### Dataset entries
>>
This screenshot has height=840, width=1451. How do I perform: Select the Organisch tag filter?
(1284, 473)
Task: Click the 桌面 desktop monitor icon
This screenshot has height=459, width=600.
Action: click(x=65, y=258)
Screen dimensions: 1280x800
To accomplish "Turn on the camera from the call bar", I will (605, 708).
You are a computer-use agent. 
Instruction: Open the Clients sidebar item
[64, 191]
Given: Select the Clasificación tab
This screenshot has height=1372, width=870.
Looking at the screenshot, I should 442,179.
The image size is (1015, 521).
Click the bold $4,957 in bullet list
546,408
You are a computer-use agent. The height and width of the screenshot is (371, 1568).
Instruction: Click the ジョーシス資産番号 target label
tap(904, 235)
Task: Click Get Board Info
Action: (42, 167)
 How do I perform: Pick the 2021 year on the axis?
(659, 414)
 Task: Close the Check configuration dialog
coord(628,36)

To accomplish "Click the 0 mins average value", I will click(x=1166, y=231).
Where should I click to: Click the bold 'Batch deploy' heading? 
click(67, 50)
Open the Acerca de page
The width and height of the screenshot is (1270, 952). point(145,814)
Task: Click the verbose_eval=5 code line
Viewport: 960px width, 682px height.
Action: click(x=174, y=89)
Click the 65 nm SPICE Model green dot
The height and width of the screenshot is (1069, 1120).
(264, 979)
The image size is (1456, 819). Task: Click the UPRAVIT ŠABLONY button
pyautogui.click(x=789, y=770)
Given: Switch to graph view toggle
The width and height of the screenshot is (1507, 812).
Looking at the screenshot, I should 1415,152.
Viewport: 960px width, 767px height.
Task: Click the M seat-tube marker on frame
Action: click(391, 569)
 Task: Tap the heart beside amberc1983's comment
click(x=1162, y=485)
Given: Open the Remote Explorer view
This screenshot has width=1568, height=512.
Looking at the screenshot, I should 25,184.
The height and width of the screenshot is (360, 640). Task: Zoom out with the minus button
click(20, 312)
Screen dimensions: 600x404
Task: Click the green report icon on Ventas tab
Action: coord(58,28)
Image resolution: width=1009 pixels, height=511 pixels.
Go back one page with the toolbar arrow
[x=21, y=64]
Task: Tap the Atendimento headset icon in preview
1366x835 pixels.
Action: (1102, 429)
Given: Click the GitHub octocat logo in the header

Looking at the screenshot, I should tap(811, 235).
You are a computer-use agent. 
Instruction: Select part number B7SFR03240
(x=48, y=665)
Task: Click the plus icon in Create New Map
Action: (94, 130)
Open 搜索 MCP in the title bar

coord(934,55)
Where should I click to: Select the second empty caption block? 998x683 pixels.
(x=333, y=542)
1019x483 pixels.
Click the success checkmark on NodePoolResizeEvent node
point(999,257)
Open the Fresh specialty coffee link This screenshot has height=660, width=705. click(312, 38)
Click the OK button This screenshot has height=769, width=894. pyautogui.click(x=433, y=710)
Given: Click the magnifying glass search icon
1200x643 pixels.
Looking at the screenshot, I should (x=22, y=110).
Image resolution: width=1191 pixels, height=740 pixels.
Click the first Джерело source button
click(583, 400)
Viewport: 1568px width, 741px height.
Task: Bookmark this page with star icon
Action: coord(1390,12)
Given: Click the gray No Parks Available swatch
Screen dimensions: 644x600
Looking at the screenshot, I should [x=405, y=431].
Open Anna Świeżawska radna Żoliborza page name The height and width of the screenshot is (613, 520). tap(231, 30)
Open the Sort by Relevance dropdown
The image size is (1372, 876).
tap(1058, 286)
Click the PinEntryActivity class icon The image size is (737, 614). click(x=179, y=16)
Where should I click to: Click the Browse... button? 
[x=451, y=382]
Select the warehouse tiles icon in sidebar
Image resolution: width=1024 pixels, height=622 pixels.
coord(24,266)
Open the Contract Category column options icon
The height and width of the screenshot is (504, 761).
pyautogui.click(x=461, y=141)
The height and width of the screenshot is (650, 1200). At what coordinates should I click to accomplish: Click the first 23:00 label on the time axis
<<
### What the task asks
Restate the data above word for word.

### Answer for this exercise
This screenshot has height=840, width=1451. How do I perform: Select the Organisch tag filter?
(1284, 473)
Task: Click the 桌面 desktop monitor icon
This screenshot has height=459, width=600.
Action: click(x=65, y=258)
Screen dimensions: 1280x800
To accomplish "Turn on the camera from the call bar", I will (605, 708).
You are a computer-use agent. 
Instruction: Open the Clients sidebar item
[64, 191]
Given: Select the Clasificación tab
This screenshot has height=1372, width=870.
Looking at the screenshot, I should 442,179.
The image size is (1015, 521).
Click the bold $4,957 in bullet list
546,408
You are a computer-use agent. The height and width of the screenshot is (371, 1568).
Instruction: Click the ジョーシス資産番号 target label
tap(904, 235)
Task: Click Get Board Info
Action: (42, 167)
 How do I perform: Pick the 2021 year on the axis?
(659, 414)
 Task: Close the Check configuration dialog
coord(628,36)

To accomplish "Click the 0 mins average value", I will click(x=1166, y=231).
Where should I click to: Click the bold 'Batch deploy' heading? 
click(67, 50)
Open the Acerca de page
The width and height of the screenshot is (1270, 952). point(145,814)
Task: Click the verbose_eval=5 code line
Viewport: 960px width, 682px height.
Action: click(x=174, y=89)
Click the 65 nm SPICE Model green dot
The height and width of the screenshot is (1069, 1120).
(264, 979)
The image size is (1456, 819). Task: Click the UPRAVIT ŠABLONY button
pyautogui.click(x=789, y=770)
Given: Switch to graph view toggle
The width and height of the screenshot is (1507, 812).
Looking at the screenshot, I should 1415,152.
Viewport: 960px width, 767px height.
Task: Click the M seat-tube marker on frame
Action: click(391, 569)
 Task: Tap the heart beside amberc1983's comment
click(x=1162, y=485)
Given: Open the Remote Explorer view
This screenshot has width=1568, height=512.
Looking at the screenshot, I should 25,184.
The height and width of the screenshot is (360, 640). Task: Zoom out with the minus button
click(20, 312)
Screen dimensions: 600x404
Task: Click the green report icon on Ventas tab
Action: coord(58,28)
Image resolution: width=1009 pixels, height=511 pixels.
Go back one page with the toolbar arrow
[x=21, y=64]
Task: Tap the Atendimento headset icon in preview
1366x835 pixels.
Action: (1102, 429)
Given: Click the GitHub octocat logo in the header

Looking at the screenshot, I should tap(811, 235).
You are a computer-use agent. 
Instruction: Select part number B7SFR03240
(x=48, y=665)
Task: Click the plus icon in Create New Map
Action: (94, 130)
Open 搜索 MCP in the title bar

coord(934,55)
Where should I click to: Select the second empty caption block? 998x683 pixels.
(x=333, y=542)
1019x483 pixels.
Click the success checkmark on NodePoolResizeEvent node
point(999,257)
Open the Fresh specialty coffee link This screenshot has height=660, width=705. click(312, 38)
Click the OK button This screenshot has height=769, width=894. pyautogui.click(x=433, y=710)
Given: Click the magnifying glass search icon
1200x643 pixels.
Looking at the screenshot, I should (x=22, y=110).
Image resolution: width=1191 pixels, height=740 pixels.
Click the first Джерело source button
click(583, 400)
Viewport: 1568px width, 741px height.
Task: Bookmark this page with star icon
Action: coord(1390,12)
Given: Click the gray No Parks Available swatch
Screen dimensions: 644x600
Looking at the screenshot, I should [x=405, y=431].
Open Anna Świeżawska radna Żoliborza page name The height and width of the screenshot is (613, 520). tap(231, 30)
Open the Sort by Relevance dropdown
The image size is (1372, 876).
tap(1058, 286)
Click the PinEntryActivity class icon The image size is (737, 614). click(x=179, y=16)
Where should I click to: Click the Browse... button? 
[x=451, y=382]
Select the warehouse tiles icon in sidebar
Image resolution: width=1024 pixels, height=622 pixels.
coord(24,266)
Open the Contract Category column options icon
The height and width of the screenshot is (504, 761).
pyautogui.click(x=461, y=141)
The height and width of the screenshot is (650, 1200). At what coordinates should I click to accomplish: Click the first 23:00 label on the time axis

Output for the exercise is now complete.